**DIRECTIVE**
Rewrite the lines as a numbered list with no blank lines, starting at the line containing "Viewport: 800px width, 600px" and ending with the last line. Leave the pictures out.

**INPUT ROWS**

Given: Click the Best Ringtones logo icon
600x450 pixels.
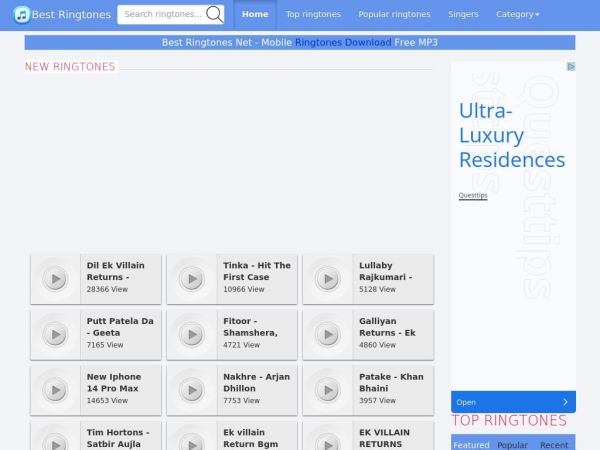Looking at the screenshot, I should (x=21, y=14).
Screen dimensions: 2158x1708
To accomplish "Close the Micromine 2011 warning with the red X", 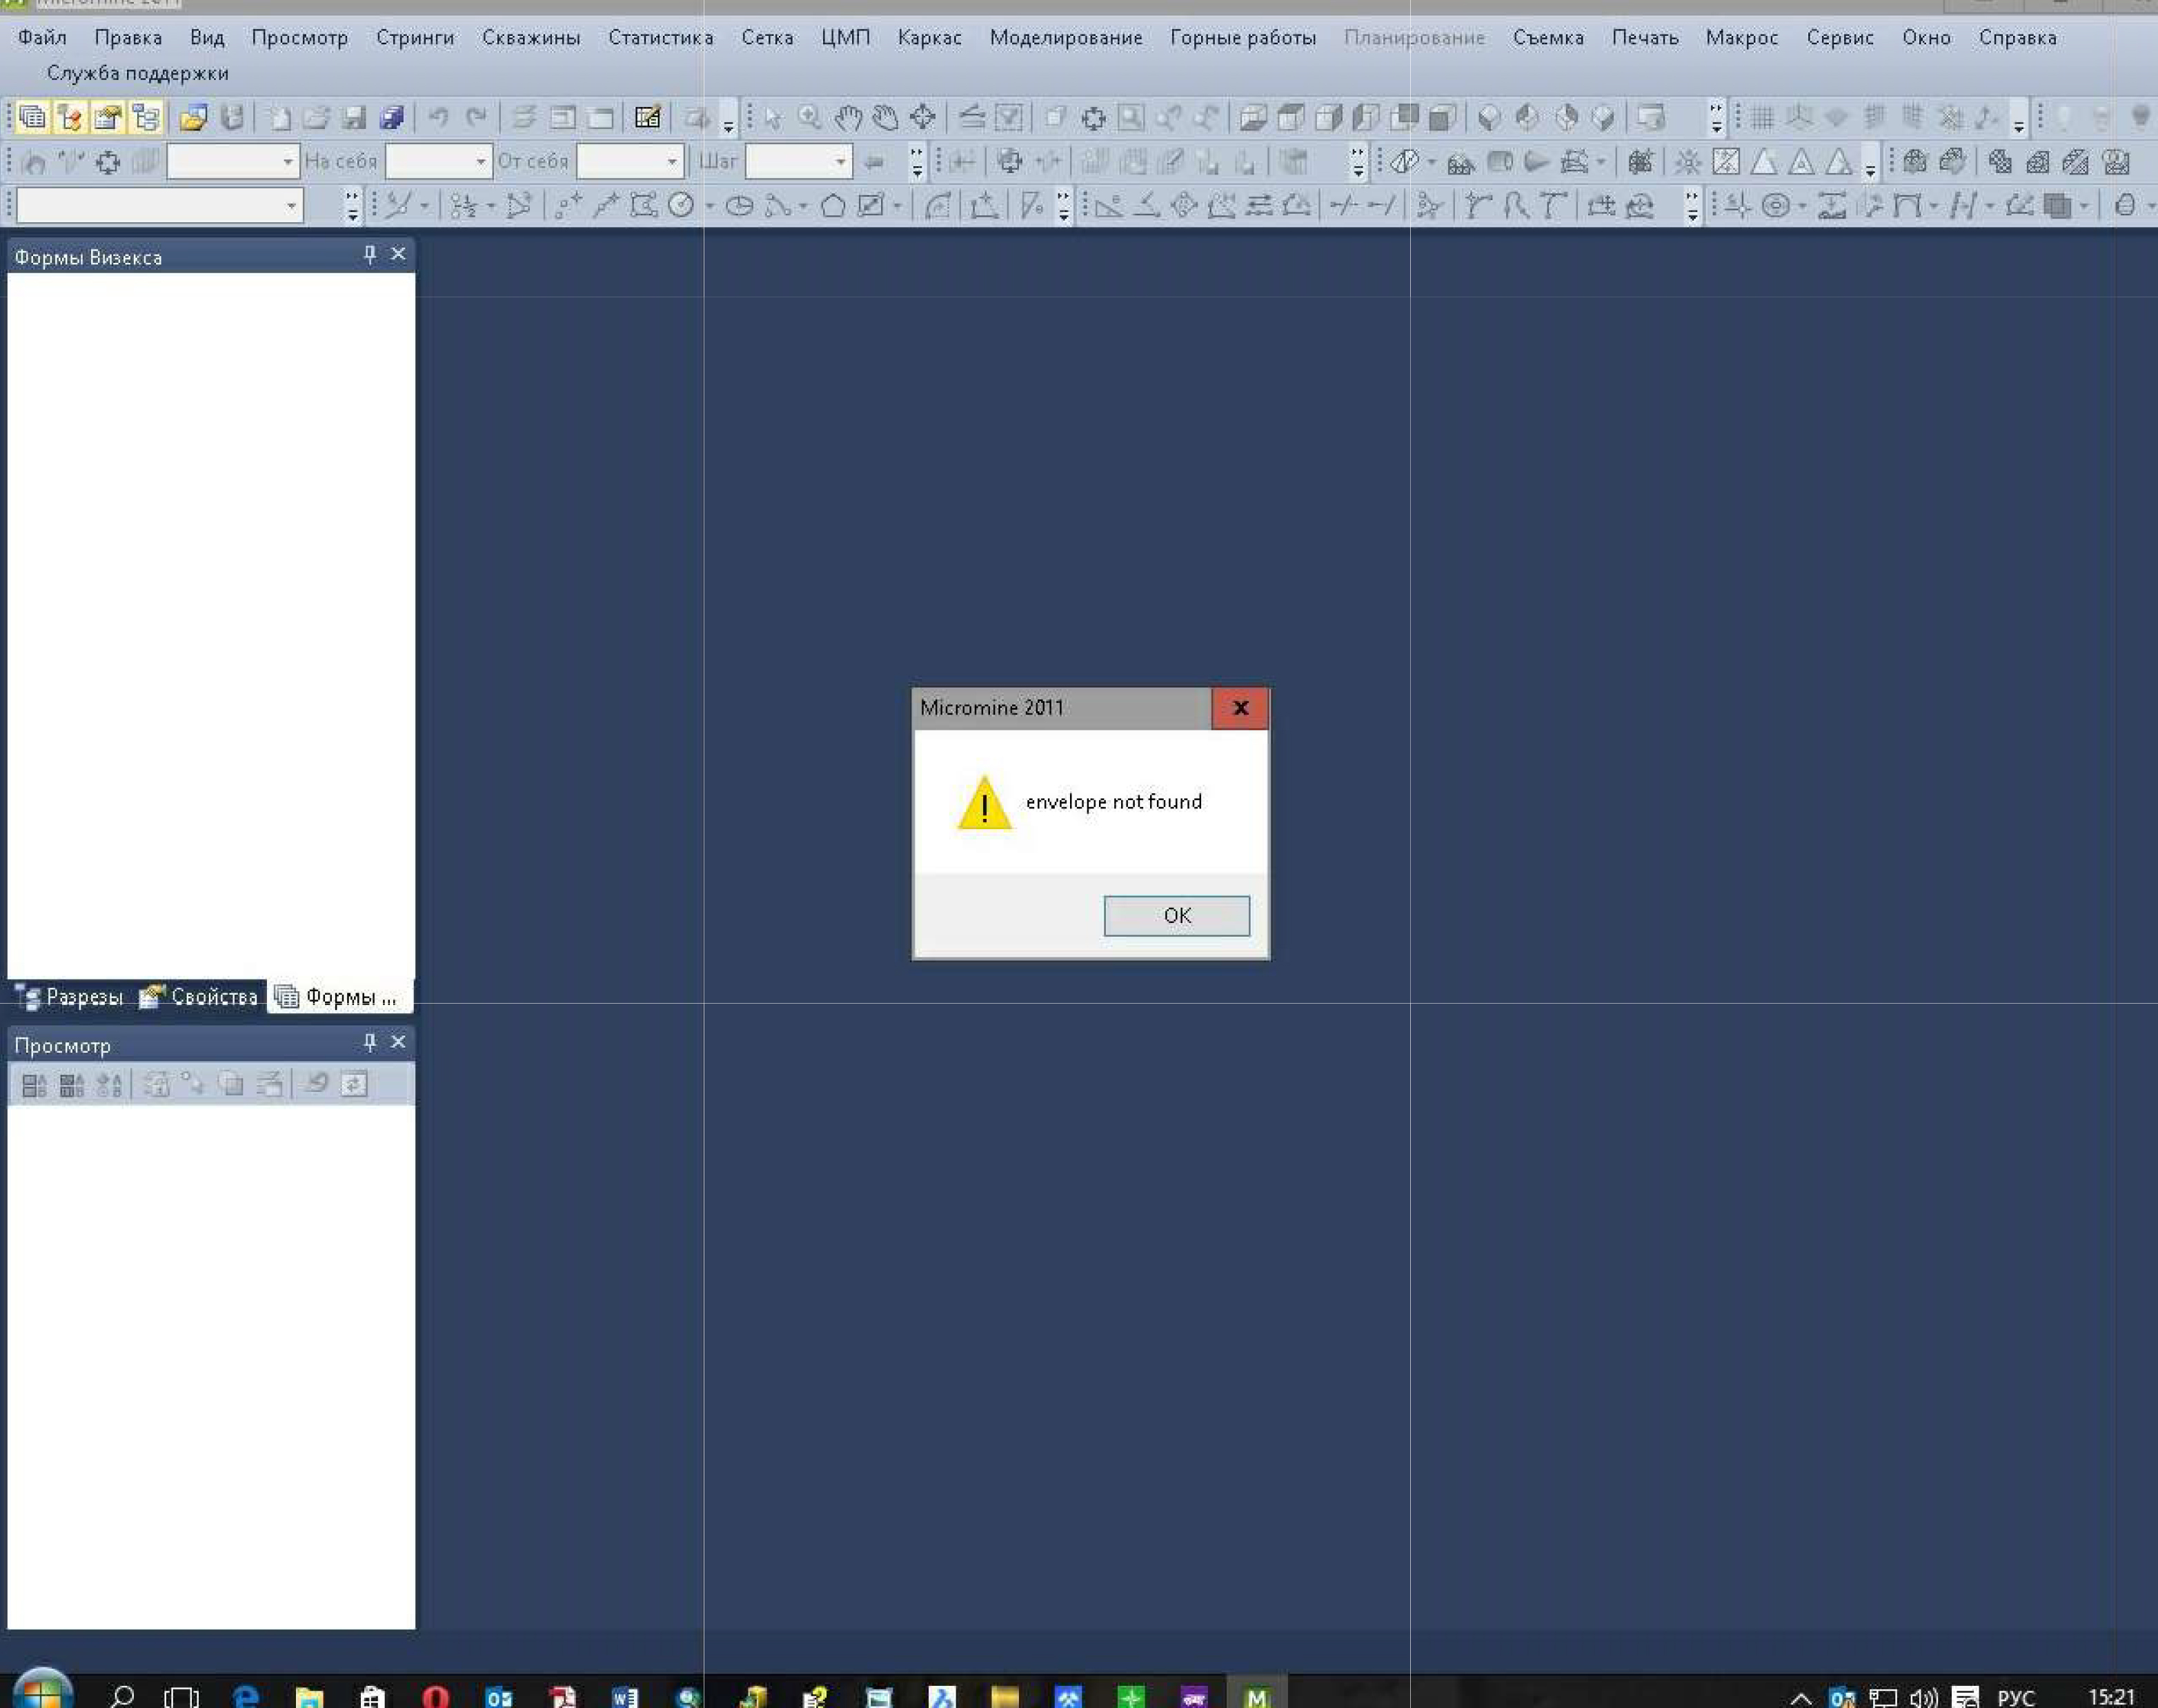I will click(x=1240, y=708).
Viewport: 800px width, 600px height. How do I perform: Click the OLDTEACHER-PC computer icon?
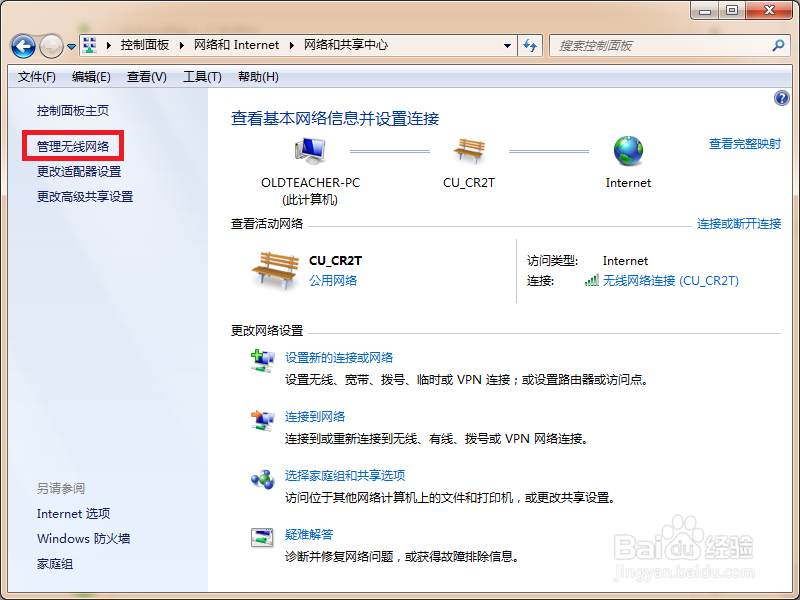point(308,150)
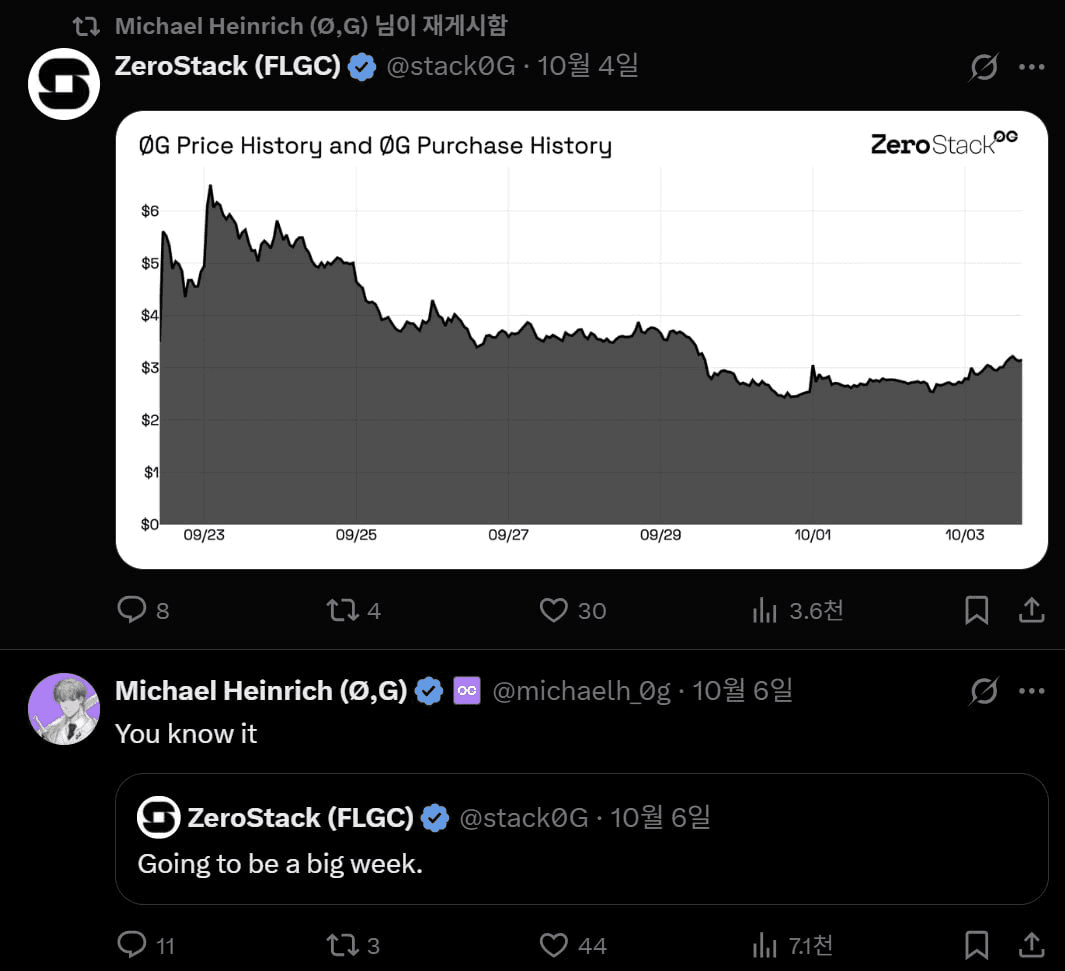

**RESPONSE**
1. Viewport: 800px width, 600px height. How do I perform: Click the OLDTEACHER-PC computer icon?
2. point(308,150)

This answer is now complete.